_Required action_.
Go through the data and retrieve each line that includes the string "value".

(Saved entries)
"""

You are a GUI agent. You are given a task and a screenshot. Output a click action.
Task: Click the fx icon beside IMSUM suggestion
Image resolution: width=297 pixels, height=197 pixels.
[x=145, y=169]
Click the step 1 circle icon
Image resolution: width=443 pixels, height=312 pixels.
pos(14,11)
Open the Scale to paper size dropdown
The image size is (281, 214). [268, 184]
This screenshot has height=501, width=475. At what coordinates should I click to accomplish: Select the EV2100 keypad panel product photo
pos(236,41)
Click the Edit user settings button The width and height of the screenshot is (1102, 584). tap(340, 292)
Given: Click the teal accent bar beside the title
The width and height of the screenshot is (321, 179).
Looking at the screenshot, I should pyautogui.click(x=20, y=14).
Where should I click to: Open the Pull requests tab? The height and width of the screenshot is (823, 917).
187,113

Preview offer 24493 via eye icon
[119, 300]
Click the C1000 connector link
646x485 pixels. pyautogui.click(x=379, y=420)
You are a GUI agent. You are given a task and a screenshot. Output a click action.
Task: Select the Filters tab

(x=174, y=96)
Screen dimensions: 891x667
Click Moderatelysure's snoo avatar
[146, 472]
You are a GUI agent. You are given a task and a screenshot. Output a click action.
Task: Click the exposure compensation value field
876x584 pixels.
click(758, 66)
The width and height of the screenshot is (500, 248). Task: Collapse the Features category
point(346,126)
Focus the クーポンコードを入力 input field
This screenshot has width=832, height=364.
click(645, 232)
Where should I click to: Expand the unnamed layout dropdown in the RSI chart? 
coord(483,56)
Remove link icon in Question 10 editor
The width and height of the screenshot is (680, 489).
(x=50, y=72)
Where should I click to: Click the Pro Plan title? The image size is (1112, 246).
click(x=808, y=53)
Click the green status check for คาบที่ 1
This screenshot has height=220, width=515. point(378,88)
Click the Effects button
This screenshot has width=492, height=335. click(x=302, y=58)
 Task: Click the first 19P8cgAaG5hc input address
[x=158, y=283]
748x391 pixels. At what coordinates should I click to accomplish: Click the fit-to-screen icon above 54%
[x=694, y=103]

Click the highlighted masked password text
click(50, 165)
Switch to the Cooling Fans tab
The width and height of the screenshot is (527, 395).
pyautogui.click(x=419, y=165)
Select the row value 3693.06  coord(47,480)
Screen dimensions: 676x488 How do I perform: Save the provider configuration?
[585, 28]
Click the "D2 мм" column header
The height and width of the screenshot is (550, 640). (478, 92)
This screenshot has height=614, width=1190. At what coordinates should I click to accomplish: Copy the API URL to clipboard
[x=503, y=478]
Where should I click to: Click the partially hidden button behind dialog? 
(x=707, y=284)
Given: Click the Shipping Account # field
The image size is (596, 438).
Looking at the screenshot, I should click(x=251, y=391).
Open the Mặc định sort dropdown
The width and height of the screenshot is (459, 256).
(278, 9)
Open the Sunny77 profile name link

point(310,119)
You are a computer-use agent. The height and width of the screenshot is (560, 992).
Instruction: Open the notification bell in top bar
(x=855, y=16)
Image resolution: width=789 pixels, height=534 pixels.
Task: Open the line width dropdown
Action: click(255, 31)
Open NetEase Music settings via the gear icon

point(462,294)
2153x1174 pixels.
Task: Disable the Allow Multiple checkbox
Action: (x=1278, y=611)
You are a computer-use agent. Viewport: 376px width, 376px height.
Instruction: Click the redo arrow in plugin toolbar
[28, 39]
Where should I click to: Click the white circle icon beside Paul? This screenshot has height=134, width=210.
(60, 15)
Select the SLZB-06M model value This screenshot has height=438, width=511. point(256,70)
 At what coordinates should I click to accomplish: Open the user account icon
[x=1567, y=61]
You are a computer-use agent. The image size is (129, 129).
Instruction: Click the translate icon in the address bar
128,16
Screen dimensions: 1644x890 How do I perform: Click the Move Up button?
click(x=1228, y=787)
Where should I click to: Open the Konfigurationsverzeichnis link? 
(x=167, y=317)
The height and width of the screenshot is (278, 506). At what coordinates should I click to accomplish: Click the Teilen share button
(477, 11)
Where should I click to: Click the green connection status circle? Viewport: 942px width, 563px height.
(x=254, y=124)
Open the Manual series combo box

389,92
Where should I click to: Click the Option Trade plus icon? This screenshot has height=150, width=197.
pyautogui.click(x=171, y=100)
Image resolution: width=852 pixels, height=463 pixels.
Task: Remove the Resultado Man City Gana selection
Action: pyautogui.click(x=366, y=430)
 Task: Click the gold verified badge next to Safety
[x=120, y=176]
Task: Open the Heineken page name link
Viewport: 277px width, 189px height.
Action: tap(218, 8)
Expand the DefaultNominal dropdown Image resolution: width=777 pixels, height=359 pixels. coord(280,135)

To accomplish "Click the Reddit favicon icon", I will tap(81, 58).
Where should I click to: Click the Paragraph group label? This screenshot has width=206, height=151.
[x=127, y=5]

"""

_Result below_.
Task: Click the exposure compensation value field
Select the row value 3693.06  coord(47,480)
Select the SLZB-06M model value This screenshot has height=438, width=511. point(256,70)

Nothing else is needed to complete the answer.